→ TESTO FORNITO:
....

# [RISOLTO] KDE: Premendo F2 mi cambia schermata

## fbcyborg

Salve a tutti, 

(Buon Natale, visto che oggi è il 25 dicembre)

Da un po' di tempo ogni tanto mi capita una cosa strana. Quando apro Konqueror per visualizzare files e directory che sono nella mia /home se voglio rinominare una directory so che posso usare il tasto F2 per farlo.

A volte però premendo F2 (solo F2), il campo di testo del nome della directory mi viene reso editabile e immediatamente mi passa alla schermata di shell che è su F2. 

Mi spiego meglio: in pratica quando premo F2 su KDE, ottengo lo stesso effetto di quando premo CTRL+ALT+F2. 

Qualcuno sa dirmi perché accade ciò?

----------

## koma

Magia del natale?  :Very Happy:  heheh no dai credo che sia stato mappato per errore prova a guardare nelle configurazioni degli shortcut (usi kde o gnome?) usi compiz? fusion?

----------

## ercoppa

Anche a me! Uso gnome, compiz non avviato, che sia uvesafb? Mi pare strano.

----------

## fbcyborg

Uso KDE, come specificato nel primo post, e dimenticavo di aggiungere che uso anche Compiz-Fusion con fusion-icon.

Quindi non è un problema di KDE. 

Forse bisogna cercare la causa in Xorg, e uvesafb(?).

....

→ RIGHE DEL DATASET:
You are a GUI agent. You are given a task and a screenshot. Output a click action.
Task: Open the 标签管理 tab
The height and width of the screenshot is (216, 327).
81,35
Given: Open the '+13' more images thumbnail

....

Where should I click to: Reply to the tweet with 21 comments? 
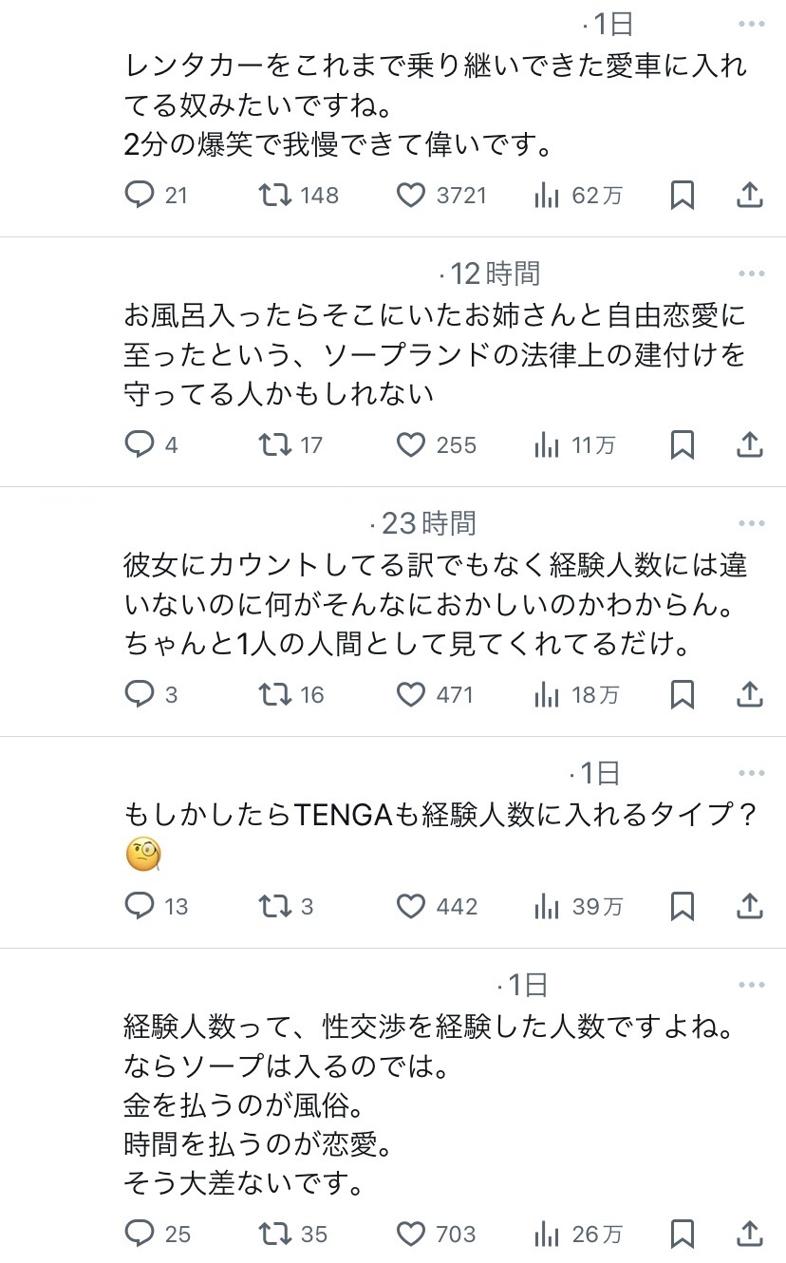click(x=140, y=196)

....

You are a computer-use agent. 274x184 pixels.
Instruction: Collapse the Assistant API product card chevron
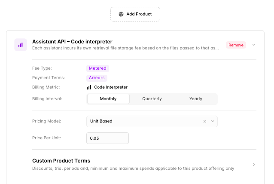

....

→ PARTI DELL'ESERCIZIO:
1. Secondo la discussione su KDE, quale combinazione di tasti produce lo stesso effetto che l'autore ottiene premendo F2?
2. Nella discussione su KDE, riscrivi il passo che si apre con le parole contenenti "A volte però" e si chiude con "quando premo CTRL+ALT+F2.", sostituendo "shell" con "console".

→ RISPOSTE COMPLETE:
1. CTRL+ALT+F2.

2.
A volte però premendo F2 (solo F2), il campo di testo del nome della directory mi viene reso editabile e immediatamente mi passa alla schermata di console che è su F2. 

Mi spiego meglio: in pratica quando premo F2 su KDE, ottengo lo stesso effetto di quando premo CTRL+ALT+F2.